Based on the metabolism studies, decoquinate is unlikely to be absorbed systemically to allow tissue bioaccumulation to occur by oral administration. Because of the very limited aqueous solubility of decoquinate, the bioaccumulation of decoquinate in fish and aquatic organisms was not measured. This indicated that there will be limited aquatic exposure. Further, the high Koc value indicated that decoquinate is likely to be adsorbed to the soil/sediments. Therefore, under the proposed use pattern, there is little potential for bioaccumulation to occur in aquatic organisms.

7.3 Environmental effectsAquatic organisms

Acute toxicity studies of decoquinate on rainbow trout (96 h LC50 >0.016 mg ac/L), Daphnia magna (48 hr EC50 >0.034 mg ac/L), algae (72 hr ErC50 >0.073 mg ac/L) indicated that decoquinate is not toxic to these species up to its limit of water solubility. At the concentration of 16.3 mg decoquinate/kg dry weight, no effect on survival and development of sediment dwelling larvae of the midge Chironomous riparius was observed.

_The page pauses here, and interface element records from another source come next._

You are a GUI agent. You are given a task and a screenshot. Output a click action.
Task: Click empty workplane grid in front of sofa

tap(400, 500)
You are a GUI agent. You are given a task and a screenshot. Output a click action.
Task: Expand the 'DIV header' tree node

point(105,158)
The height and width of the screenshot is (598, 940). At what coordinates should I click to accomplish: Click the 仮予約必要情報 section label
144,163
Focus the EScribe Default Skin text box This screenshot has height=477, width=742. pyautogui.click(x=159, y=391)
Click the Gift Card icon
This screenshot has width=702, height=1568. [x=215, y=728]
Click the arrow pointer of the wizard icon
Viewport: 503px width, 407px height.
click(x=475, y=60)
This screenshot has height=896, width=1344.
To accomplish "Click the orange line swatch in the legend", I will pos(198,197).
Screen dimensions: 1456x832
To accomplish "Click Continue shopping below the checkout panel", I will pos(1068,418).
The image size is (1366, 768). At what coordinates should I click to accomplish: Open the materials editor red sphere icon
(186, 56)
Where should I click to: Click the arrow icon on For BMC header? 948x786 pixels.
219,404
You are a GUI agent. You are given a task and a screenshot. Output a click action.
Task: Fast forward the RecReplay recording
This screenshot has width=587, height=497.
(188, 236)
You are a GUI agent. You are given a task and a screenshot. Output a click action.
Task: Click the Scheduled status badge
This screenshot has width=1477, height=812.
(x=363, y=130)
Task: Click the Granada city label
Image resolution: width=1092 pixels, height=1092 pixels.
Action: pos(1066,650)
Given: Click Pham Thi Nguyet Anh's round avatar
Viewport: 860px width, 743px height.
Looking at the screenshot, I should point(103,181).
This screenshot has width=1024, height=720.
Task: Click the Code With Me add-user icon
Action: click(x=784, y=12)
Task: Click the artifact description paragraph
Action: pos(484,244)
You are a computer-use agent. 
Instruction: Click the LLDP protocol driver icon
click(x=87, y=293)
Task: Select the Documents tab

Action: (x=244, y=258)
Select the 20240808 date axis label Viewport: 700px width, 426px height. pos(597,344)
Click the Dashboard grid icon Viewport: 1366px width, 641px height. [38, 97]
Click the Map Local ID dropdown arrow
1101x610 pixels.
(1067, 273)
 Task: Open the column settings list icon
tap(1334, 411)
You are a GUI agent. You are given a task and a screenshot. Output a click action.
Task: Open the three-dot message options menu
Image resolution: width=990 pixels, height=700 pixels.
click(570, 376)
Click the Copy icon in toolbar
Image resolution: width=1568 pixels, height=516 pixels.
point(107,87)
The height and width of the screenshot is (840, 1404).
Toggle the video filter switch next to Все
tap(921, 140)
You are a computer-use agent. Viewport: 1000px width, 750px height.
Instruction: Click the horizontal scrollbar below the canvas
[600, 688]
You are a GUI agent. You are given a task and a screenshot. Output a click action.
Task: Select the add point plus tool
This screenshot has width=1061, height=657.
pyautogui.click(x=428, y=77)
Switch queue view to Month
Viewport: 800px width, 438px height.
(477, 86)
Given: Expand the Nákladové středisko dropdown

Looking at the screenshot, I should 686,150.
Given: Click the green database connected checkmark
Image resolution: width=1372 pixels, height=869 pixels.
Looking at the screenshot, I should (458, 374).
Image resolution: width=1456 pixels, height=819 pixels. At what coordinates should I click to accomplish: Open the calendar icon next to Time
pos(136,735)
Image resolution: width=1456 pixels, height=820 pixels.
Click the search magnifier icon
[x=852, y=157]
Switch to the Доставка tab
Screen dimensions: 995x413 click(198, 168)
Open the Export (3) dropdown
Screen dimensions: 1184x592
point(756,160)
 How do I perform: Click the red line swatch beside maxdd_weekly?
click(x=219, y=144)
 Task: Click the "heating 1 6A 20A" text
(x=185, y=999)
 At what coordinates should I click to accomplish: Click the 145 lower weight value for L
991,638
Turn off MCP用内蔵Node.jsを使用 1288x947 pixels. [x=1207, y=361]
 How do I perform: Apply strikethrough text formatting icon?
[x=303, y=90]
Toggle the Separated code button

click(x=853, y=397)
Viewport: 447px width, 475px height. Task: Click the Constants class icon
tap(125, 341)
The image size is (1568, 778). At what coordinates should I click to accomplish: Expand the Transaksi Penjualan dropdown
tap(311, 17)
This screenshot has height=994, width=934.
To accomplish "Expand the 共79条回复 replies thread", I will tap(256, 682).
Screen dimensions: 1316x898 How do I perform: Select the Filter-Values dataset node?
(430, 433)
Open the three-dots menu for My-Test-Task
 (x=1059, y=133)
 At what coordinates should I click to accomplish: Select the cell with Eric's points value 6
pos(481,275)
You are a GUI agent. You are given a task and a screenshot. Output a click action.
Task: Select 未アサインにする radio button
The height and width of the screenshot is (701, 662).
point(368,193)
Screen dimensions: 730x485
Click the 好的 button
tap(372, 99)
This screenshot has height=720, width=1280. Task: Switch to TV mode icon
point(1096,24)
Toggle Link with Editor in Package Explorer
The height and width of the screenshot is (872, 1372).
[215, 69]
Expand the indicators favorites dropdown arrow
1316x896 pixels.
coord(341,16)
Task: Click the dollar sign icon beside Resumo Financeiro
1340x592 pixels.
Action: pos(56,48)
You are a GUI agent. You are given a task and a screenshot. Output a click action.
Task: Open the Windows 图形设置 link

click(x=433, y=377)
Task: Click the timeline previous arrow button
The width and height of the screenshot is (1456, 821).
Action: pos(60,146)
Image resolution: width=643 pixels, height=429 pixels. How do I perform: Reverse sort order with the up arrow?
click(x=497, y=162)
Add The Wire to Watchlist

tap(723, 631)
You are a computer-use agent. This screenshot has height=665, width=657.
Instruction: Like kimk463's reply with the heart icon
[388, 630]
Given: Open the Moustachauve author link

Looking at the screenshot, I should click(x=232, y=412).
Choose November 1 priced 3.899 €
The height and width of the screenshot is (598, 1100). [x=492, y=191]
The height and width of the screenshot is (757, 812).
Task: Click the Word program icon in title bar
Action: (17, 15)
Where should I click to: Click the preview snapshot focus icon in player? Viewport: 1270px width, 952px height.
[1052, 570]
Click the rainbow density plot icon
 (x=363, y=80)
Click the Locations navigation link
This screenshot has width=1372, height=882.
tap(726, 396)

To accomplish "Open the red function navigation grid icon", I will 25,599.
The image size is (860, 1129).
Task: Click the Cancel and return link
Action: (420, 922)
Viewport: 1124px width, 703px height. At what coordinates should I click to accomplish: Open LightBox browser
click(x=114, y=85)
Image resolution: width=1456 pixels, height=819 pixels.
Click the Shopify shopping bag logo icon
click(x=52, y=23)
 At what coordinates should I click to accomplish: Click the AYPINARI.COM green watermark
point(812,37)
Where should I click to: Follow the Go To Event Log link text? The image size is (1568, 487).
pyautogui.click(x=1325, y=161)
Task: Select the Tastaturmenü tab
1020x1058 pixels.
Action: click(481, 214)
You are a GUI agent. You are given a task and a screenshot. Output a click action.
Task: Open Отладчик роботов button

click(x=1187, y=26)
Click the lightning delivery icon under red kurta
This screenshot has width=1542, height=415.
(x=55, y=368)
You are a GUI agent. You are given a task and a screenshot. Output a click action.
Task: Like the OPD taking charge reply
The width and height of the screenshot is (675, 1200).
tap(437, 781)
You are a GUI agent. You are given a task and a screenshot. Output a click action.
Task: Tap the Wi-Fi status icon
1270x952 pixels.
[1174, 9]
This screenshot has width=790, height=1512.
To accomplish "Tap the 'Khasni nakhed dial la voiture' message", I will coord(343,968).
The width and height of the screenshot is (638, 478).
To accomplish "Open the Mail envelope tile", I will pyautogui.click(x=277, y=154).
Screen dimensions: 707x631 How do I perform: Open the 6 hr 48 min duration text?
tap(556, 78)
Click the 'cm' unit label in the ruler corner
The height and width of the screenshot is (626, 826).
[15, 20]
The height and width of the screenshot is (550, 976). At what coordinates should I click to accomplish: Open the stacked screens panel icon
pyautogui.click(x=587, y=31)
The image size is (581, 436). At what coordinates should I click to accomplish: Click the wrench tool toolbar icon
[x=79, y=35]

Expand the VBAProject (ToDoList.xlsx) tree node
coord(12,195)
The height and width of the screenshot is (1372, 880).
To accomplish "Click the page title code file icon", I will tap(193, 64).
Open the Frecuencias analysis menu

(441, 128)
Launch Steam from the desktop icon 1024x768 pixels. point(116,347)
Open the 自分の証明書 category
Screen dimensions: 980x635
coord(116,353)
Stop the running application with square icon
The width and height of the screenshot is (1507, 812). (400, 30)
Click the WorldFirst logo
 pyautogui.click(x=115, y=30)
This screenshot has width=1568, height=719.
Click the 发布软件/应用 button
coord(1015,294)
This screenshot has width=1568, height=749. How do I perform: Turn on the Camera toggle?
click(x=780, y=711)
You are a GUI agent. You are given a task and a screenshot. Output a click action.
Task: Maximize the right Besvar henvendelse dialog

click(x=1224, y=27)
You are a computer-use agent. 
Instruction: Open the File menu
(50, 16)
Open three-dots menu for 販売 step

Non-target invertebrates (terrestrial)

Earthworms

The acute toxicity of 14 days LC50 >1000 mg ac/kg soil and the chronic toxicity of 56 days NOEC = 1000 mg ac/kg based on reproduction indicated that decoquinate is very slightly toxic to earthworms, acutely and chronically.

Soil microorganisms

Decoquinate did not have a significant effect on soil microflora, based on respiration and nitrification at concentrations of up to 9.2 mg ac/kg dry soil. It was concluded that decoquinate does not have a long term influence on soil microbial processes.

Phytotoxicity

Decoquinate did not show any effects on the emergence and growth of seedlings of wheat (Triticum aestivum), mustard (Brassica alba) and mung bean (Phaseolus aureus) at concentrations up to 100 mg/kg dry soil. The LC50 for emergence and EC50 for growth were determined to be >100 mg/kg dry soil for each of the species tested. The NOEC was determined to be 100 mg ac/kg soil based on emergence and growth.

7.4 Prediction of environmental riskBirds

Exposure of birds to decoquinate will be very low, as few species would frequent cultivated areas where manure will be applied.

Aquatic organisms

DotE’s environmental risk calculations in the aquatic compartment were based on a worst case pasture scenario with direct excretion into surface water by grazing sheep and cattle, and a worst case run-off in a feedlot situation under Australian farm practices for cattle. As decoquinate is not toxic to aquatic organisms up to its limit of water solubility in the submitted ecotoxicity studies, DotE considered it was not meaningful to calculate a PNEC, nor a risk quotient RQ = PECsurface water /PNEC. It was concluded that runoff in the feedlot scenario and treated cropland as a result of rainfall event from the use of the proposed product poultry is unlikely to pose an unacceptable risk to the aquatic compartment.

Non-target invertebrates

The proposed use of DECCOX under Australian farm practices is not expected to present unacceptable risks to earthworms. This is based on studies showing that the calculated PECsoil was well below the toxicological end point tested for earthworms.

Soil micro-organisms

Decoquinate did not have a significant effect on soil microflora at a concentration of up to 9.2 mg ac/kg dry soil. Based on the worst case soil concentration of 869 µg/kg soil in a poultry shed scenario, the calculated risk quotient indicated that there is unlikely to be an unacceptable risk to soil micro-organisms.

Non-target vegetation

Based on the worst case soil concentration of 869 µg/kg soil in a poultry shed scenario and the EC50 of >100 mg ac/kg dry soil, the risk quotient indicated an acceptable risk to non-target vegetation.

7.5 Conclusion

DotE recommended that the APVMA be satisfied that the proposed use of DECCOX on poultry would not be likely to have an unintended effect that is harmful to animals, plants or things, or to the environment under Section 14 subsection 1 of the Agvet Codes.

In order to be satisfied that the proposed uses of the product will not lead to an unintended effect that is harmful to animals, plants or things, or to the environment at the proposed rate and following good agricultural practice, DotE recommended the following amendments to the label particulars:

Protection of Wildlife, Fish and Crustaceans and the Environment

DO NOT contaminate wetlands or watercourses with this product or used containers.

Disposal

Shake and empty contents into medicated feed. Do not dispose of undiluted chemicals on-site. If not recycling, break, crush or puncture and deliver empty packaging to an approved waste management facility. Empty bag and left-over product should not be burnt.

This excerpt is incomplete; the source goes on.